Does anyone know of any South African owned businesses in the Vila Moura / Albufeira / Faro areas?

Thanks


----------



## travelling-man (Jun 17, 2011)

Do you mean a business that sells RSA food products etc or do you mean any RSA owned business?

If you want RSA food products I think British Corner Shop UK Groceries Delivered Worldwide has an RSA section.


----------



## MrBife (Jul 26, 2009)

biancadwyer said:


> Does anyone know of any South African owned businesses in the Vila Moura / Albufeira / Faro areas?
> 
> Thanks



There are a lot - certainly hundreds; and a wide range from real estate to dentistry, security to spa treatments.


----------



## biancadwyer (Aug 4, 2013)

*SA owned businesses*



MrBife said:


> There are a lot - certainly hundreds; and a wide range from real estate to dentistry, security to spa treatments.


South African owned businesses? 

I'm looking for a company that might hire a welder / fitter & turner... someone from South Africa that understands the desperate need most South African's have to get out of there.

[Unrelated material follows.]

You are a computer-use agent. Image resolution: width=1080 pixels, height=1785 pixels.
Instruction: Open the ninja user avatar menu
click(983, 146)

I have a friend wanting to leave and he is fully qualified. But because we are not part of the EU, we have to deal with a whole lot of red tape. We need someone willing to apply for a work permit on his behalf.


----------



## biancadwyer (Aug 4, 2013)

I meant businesses that are literally owned by South Africans.


----------



## travelling-man (Jun 17, 2011)

OK. Now I understand.

I ran a business in RSA for over 30 years and lived there for 12 and have a lot of SA friends so know what you're talking about. 

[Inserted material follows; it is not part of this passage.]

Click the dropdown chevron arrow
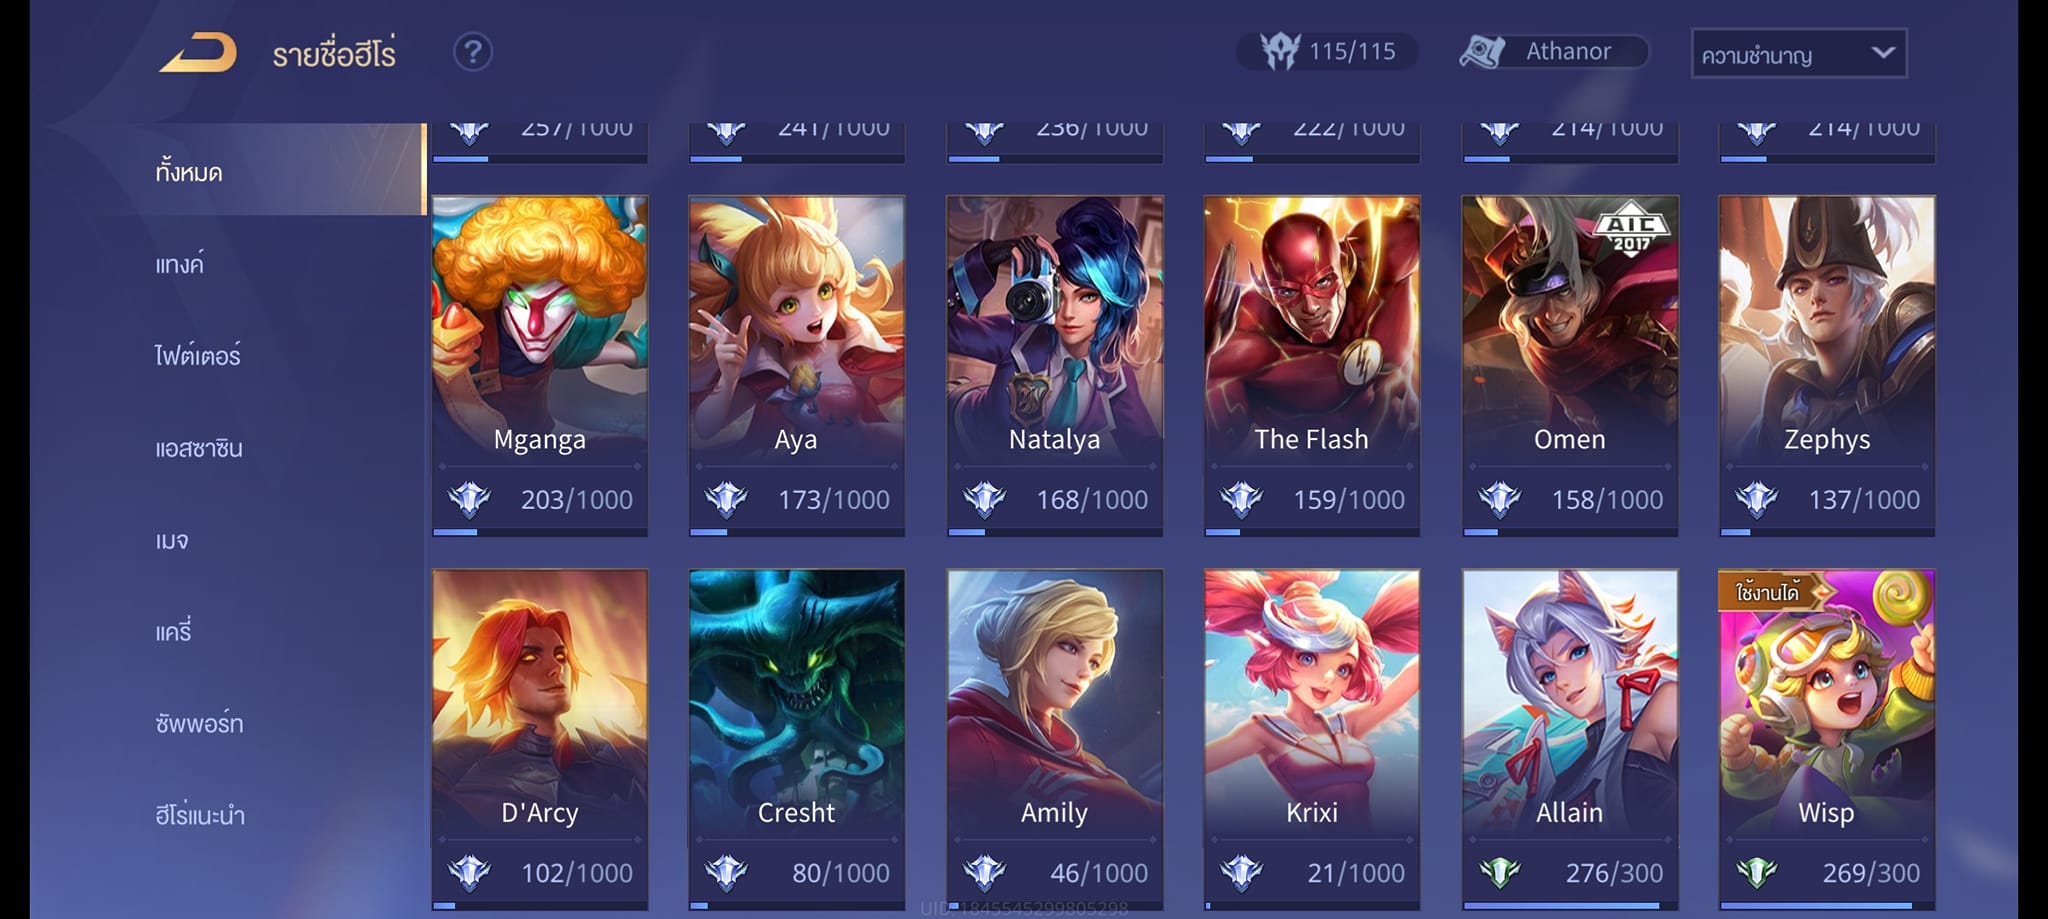Viewport: 2048px width, 919px height. click(1882, 53)
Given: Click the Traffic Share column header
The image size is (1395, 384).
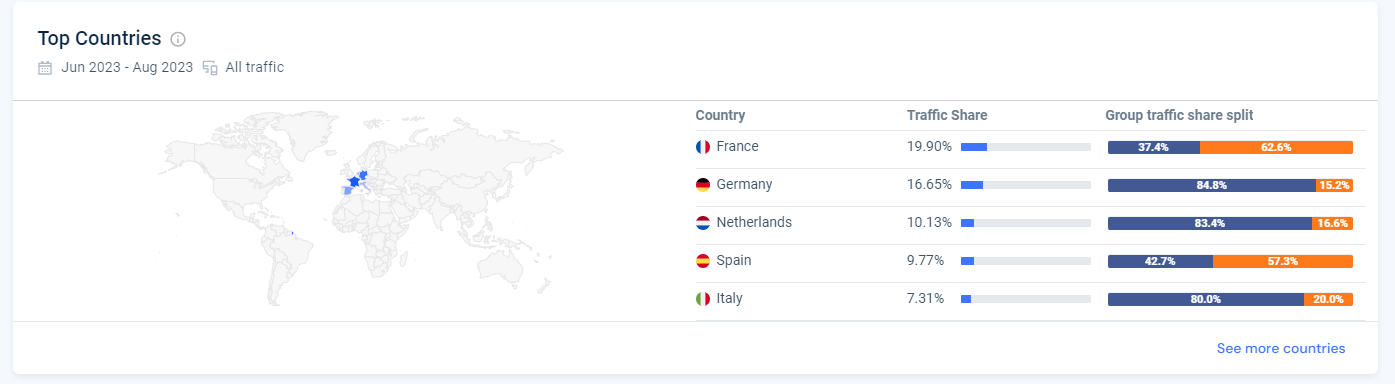Looking at the screenshot, I should (x=947, y=115).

Unemployment here in PT is VERY high and any potential employer would have to justify hiring a Saffer over a local to the Govt and that's pretty much impossible for jobs such as you're talking about. 

Another issue they'd have is language. Unless they speak Portuguese, it's going to be even harder to find employment. 

If they have a UK/EU connection/passport then getting in isn't a problem and from the little experience I have, getting in without that connection isn't impossible but nor is it easy...... Going self employed and/or setting up a business would probably be a lot easier than getting a job.

If you send me a PM with your email address, I'll be happy to talk to my local man in Govt here and put him in touch with you if he thinks he can offer you any helpful advice.


----------



## canoeman (Mar 3, 2011)

In the trade your looking for your friend then you need the more heavy industrial areas than the Algarve Lisbon, Porto or Coimbra where there is an industrial pipe manufacturing firm, but still think in current times then a National will get preference in any job oppurtunities


----------



## biancadwyer (Aug 4, 2013)

How do I send a PM?


----------



## travelling-man (Jun 17, 2011)

I'll PM you and give you my email address and you'll get a notification.


----------



## travelling-man (Jun 17, 2011)

Oops....... I don't seem to be able to send you a PM even though you have made the minimum number of posts required to receive them...... give me a little while and I'll try to speak to someone and sort it out.


----------



## canoeman (Mar 3, 2011)

Or you click on the dot next to TM's name, select send a PM, type in a title, type message and send


----------



## travelling-man (Jun 17, 2011)

It's now working so I've sent a PM with my email address.


----------